Now in version 11, the choice you make in deployment is based on your ambition and remit within the enterprise.
If you are a leader needing to embrace the digital customer ‘Customer First’ leaps out as the main option. Alternatively, if you are in a traditional process-based business (lean, six sigma, BPM etc.) the more conservative ‘process engineering’ approach may be preferred.

You can access the following resources that will help you make an informed choice:

CEMMethod™ – review its potency and pedigree:
www.cemmethod.com

Outside-In The Secret of 21st century companies (free access): http://bit.ly/StevesOIBook

The Accredited Customer Experience Program 2018-19: https://www.bpgroup.org/acxp1819.html

The Certified Process Professional Program: https://www.bpgroup.org/certifiedprocessprofessional.html

I look forward to guiding you to transformation when you are ready!

Looking at the world Outside-In

Outside-In wins the Triple Crown.

The headline claim of advanced process management approaches such as ‘Outside-In’ is winning the triple crown. What do we mean by that?
Triple Crown is the ability to simultaneously reduce costs, improve service and grow revenues as a direct consequence of implementing advanced process management. Outside-In shifts attention from ‘doing things right’ to ‘doing the right things’ and as a consequence much of the work taking place within an organisation becomes ‘dumb stuff’ when tested against the achievement of the successful customer outcome. This ‘dumb stuff’ can be eliminated and typically will result in cost reductions of 40-70% within three to six months of implementation across traditional processes.

What does the cost reduction include?

A large slice of reduction is in the potential effort to run a process – the people. It also includes considerable swathes of information technology, now no longer required to manage the significantly simplified ‘outside-in’ processes.  Saves are also available across the enterprise from reducing the need for ‘outsourcing’ that does not explicitly contribute to the delivery of successful outcomes. Progressive Outside-In companies such as Google, Apple, Gilead Sciences and Southwest airlines actively redeploy staff to the benefit of the bottom line – making more with less. Service improves and revenues grow.

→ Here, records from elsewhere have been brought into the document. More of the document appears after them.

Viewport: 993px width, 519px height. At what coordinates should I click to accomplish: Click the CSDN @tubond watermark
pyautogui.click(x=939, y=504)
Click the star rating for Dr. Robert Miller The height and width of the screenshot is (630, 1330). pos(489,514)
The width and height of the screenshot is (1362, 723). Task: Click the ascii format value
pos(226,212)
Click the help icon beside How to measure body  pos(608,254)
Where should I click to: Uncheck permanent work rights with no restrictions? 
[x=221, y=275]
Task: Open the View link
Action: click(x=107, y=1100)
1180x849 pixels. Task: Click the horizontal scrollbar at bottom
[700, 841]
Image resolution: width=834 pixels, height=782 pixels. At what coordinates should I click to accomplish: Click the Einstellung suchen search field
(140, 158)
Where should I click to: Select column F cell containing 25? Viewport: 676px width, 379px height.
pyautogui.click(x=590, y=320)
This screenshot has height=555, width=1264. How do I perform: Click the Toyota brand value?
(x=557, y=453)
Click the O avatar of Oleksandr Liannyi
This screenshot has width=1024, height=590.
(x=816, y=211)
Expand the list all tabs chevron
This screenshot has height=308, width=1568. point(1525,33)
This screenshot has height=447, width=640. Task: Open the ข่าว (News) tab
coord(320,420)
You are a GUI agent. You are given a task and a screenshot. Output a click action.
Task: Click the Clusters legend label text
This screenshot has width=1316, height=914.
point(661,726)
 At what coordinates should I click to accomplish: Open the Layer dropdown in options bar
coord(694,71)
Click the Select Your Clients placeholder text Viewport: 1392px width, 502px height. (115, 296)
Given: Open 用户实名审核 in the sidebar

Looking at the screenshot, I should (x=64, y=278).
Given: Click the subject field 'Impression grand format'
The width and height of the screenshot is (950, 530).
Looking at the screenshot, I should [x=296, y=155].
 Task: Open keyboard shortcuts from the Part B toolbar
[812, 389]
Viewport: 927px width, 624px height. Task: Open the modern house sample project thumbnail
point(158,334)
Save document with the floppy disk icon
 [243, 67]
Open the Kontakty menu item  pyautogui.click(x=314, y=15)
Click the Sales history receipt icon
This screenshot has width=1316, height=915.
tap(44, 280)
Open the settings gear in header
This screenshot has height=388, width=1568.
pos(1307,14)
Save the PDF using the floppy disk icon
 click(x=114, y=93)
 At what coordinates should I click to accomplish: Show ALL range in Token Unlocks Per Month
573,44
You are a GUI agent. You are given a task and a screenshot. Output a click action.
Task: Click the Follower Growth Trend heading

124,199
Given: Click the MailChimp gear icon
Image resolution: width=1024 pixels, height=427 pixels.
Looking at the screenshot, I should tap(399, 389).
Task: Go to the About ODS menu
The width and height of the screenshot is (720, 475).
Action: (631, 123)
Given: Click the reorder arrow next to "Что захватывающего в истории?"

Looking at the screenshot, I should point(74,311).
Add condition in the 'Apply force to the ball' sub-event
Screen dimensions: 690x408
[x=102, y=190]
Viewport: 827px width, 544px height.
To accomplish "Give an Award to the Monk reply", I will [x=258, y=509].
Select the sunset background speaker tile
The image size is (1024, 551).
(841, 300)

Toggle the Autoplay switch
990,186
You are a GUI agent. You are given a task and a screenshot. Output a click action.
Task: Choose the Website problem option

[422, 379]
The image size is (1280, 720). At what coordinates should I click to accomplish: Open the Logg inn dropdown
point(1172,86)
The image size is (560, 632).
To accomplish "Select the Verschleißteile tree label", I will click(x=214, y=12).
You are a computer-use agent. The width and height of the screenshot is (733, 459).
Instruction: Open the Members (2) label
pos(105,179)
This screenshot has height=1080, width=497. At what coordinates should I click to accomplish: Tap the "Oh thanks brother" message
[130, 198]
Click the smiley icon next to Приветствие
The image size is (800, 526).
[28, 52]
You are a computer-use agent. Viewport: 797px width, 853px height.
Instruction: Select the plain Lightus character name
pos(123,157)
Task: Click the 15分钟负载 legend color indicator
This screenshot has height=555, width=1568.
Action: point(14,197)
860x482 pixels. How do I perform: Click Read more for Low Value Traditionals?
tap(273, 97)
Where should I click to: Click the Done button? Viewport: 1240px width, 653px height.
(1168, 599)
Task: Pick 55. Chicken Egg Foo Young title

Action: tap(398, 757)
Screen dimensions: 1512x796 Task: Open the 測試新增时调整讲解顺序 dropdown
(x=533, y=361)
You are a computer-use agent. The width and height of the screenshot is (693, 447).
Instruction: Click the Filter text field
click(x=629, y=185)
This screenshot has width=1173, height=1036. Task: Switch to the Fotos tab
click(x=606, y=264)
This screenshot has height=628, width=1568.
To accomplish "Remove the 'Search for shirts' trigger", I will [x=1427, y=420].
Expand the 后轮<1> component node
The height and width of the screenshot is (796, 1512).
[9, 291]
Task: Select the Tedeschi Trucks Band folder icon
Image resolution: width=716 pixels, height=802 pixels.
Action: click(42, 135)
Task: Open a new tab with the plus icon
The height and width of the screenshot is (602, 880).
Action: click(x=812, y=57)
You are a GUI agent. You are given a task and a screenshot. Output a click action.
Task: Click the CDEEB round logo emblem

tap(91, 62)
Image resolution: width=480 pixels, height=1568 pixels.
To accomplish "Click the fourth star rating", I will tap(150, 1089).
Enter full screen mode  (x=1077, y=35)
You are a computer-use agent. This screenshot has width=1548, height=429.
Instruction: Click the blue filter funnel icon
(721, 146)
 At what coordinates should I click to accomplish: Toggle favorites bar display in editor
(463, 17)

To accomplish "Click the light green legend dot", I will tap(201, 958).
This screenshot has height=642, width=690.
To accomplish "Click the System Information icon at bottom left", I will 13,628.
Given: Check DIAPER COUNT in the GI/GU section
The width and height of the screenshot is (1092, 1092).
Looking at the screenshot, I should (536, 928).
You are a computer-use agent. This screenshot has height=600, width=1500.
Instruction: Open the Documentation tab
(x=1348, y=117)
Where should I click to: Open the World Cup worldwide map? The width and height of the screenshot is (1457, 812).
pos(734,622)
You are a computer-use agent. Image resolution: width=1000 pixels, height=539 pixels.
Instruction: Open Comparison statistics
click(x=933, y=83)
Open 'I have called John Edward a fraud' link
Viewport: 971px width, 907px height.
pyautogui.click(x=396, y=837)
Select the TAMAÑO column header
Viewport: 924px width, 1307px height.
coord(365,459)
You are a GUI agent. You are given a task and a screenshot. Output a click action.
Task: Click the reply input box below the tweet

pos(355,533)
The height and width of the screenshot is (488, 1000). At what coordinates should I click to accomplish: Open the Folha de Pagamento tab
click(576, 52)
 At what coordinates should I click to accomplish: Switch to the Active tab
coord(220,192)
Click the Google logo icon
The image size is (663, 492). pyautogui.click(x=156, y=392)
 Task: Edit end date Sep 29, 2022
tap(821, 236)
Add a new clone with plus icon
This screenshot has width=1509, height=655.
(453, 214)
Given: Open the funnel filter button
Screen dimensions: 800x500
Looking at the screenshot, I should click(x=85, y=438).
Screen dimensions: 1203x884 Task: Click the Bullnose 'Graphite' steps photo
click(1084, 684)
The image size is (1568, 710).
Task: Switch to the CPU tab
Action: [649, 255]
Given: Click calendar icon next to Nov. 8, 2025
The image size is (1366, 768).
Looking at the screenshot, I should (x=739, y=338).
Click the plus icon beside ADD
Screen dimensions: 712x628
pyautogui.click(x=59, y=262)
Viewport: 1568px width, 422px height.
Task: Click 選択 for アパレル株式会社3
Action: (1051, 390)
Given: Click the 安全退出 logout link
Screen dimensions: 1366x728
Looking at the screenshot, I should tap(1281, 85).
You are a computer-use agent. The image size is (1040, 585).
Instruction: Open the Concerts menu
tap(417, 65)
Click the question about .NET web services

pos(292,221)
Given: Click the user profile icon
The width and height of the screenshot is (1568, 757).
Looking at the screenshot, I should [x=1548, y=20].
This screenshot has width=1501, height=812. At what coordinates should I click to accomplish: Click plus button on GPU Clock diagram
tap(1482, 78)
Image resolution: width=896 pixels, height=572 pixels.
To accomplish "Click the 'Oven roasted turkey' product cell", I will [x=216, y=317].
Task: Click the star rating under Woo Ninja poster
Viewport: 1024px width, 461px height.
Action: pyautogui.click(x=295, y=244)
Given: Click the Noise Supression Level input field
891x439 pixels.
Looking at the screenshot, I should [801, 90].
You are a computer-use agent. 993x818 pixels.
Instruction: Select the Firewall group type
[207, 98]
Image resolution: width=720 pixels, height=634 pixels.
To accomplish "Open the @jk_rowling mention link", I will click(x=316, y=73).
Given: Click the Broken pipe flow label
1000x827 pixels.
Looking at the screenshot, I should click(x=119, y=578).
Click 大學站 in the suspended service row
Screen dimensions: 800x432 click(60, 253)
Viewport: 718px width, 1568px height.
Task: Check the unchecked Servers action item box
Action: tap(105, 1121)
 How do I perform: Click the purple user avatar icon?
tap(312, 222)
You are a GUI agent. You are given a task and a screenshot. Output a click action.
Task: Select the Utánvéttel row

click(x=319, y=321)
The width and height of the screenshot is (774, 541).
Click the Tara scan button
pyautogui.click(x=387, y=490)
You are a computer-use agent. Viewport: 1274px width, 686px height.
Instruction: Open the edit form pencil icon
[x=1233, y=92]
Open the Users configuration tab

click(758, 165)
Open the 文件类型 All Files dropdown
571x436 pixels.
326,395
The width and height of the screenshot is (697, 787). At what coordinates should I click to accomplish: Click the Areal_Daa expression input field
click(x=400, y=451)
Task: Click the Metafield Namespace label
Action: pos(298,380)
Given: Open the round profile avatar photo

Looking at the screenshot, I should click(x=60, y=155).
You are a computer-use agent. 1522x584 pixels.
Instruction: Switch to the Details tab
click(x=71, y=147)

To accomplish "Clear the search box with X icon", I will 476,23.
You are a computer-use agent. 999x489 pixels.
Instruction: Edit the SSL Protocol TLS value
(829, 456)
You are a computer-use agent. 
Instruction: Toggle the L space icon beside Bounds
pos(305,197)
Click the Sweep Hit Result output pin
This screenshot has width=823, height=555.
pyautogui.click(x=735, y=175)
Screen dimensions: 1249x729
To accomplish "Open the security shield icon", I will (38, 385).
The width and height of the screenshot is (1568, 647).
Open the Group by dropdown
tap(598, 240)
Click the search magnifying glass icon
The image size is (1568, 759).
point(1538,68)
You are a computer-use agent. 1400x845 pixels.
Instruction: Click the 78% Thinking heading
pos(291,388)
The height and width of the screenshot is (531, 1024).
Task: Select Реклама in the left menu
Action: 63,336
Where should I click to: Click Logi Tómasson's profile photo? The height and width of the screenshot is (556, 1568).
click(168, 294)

Traditional inside-out companies have a massive opportunity

The size of the prize exceeds normal ‘inside-out’ expectations as many companies who measure efficiency and effectiveness struggle to realise single digit improvements against legacy processes. However when you look at processes through the ‘outside-in’ lens much of the previously assumed ‘must be here’ activity is no longer required.

Why is this so?

Work has grown over time and become complicated and separated into functional specialist areas supported by a multitude of IT systems undertaking specific tasks such as CRM, accounting, claims management and HR systems. In the context of Outside-In these activities can be challenged with the question “does this activity specifically contribute to the achievement of the SCO? “. If the answer to that question is ambiguous then applying relevant techniques creates a  realignment of work and releases significant cost previously disguised as necessary process.

Triple Crown plus

It gets better. The reality of processes in an Outside-In context means they are specifically contributing to the achievement of the SCO and correspondingly meet additional requirements such as compliance and regulation more effectively. Transparency of process – seeing who does what, where, when and why – is another by product of the new environment. So in addition to reducing costs, improving service and growing revenues we better meet regulatory requirements. The latter is especially important in the new business reality created following the recent recession and reshaping of industries such as banking.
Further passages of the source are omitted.